[Start of Attachment]

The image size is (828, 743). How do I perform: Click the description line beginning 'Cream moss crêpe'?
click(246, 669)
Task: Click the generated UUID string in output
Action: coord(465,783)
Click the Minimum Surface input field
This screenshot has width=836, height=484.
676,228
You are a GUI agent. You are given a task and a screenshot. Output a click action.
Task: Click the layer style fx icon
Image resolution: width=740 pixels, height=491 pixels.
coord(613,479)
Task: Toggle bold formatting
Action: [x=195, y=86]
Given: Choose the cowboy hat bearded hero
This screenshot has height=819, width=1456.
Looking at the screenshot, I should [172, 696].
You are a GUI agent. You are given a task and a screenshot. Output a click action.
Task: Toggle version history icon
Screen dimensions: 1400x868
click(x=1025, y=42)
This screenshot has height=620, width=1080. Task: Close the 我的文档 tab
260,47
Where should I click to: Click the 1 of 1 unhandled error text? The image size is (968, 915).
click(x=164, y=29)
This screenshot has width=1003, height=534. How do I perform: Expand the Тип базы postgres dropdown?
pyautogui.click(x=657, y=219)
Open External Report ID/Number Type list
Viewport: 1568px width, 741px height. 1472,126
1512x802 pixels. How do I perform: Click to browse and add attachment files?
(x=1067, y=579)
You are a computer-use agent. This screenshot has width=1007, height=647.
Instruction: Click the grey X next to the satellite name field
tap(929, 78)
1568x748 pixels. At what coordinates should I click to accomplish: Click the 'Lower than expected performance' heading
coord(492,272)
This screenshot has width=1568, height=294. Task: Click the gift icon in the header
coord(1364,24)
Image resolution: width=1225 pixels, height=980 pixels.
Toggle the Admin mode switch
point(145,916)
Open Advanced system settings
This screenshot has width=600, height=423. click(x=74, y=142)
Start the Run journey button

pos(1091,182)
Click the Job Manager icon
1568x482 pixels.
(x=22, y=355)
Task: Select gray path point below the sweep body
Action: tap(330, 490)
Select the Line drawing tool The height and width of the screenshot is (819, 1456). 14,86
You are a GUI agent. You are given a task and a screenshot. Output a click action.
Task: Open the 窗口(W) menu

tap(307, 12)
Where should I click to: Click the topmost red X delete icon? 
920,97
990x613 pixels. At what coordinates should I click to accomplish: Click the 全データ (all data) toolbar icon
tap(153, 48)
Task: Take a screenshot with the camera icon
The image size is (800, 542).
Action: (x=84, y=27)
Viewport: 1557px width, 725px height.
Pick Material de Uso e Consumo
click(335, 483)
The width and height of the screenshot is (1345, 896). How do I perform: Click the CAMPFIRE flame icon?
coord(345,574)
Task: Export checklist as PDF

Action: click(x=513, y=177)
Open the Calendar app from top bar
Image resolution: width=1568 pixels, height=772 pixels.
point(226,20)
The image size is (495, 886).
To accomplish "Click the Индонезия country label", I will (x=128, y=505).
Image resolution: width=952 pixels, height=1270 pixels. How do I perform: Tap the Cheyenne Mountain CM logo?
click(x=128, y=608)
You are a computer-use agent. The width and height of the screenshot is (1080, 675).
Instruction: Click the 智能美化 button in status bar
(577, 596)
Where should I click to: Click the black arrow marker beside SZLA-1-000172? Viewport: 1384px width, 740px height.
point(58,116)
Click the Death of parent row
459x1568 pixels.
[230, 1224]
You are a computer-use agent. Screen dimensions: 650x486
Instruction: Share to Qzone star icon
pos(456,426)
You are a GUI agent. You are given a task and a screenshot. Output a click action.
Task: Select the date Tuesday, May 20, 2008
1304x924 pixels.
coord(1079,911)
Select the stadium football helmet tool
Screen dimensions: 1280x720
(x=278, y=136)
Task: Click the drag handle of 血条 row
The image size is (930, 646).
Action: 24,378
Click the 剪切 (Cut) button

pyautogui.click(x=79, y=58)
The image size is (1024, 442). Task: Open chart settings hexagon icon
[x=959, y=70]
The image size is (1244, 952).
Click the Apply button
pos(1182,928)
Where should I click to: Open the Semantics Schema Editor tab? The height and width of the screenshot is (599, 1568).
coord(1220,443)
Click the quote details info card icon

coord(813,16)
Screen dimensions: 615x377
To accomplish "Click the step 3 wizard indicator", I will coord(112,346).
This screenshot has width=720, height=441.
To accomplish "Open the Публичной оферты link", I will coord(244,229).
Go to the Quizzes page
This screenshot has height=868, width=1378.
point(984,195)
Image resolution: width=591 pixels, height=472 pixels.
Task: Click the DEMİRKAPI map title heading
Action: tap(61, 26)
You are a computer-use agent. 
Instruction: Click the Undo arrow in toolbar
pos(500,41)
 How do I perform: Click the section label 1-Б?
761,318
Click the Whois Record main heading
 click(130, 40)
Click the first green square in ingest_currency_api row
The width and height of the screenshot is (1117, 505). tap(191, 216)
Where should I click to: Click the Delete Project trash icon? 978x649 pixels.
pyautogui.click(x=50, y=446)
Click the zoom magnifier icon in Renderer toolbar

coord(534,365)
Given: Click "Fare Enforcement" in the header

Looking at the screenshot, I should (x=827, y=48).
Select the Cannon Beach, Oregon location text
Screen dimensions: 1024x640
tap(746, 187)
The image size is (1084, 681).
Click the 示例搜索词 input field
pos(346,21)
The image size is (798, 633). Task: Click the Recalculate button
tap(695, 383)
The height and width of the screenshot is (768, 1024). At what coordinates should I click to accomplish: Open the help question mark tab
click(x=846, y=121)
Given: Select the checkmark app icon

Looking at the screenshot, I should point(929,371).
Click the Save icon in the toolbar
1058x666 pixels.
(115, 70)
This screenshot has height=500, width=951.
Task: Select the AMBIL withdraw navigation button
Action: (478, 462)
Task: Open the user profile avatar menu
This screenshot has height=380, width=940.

[End of Attachment]

## Work item
In the listing above, find the line with "This screenshot has width=1003, height=534." and the line with "You are a computer-use agent. This"; set down exactly those two lines and every line between them, nothing more.

## Output below
This screenshot has width=1003, height=534. How do I perform: Expand the Тип базы postgres dropdown?
pyautogui.click(x=657, y=219)
Open External Report ID/Number Type list
Viewport: 1568px width, 741px height. 1472,126
1512x802 pixels. How do I perform: Click to browse and add attachment files?
(x=1067, y=579)
You are a computer-use agent. This screenshot has width=1007, height=647.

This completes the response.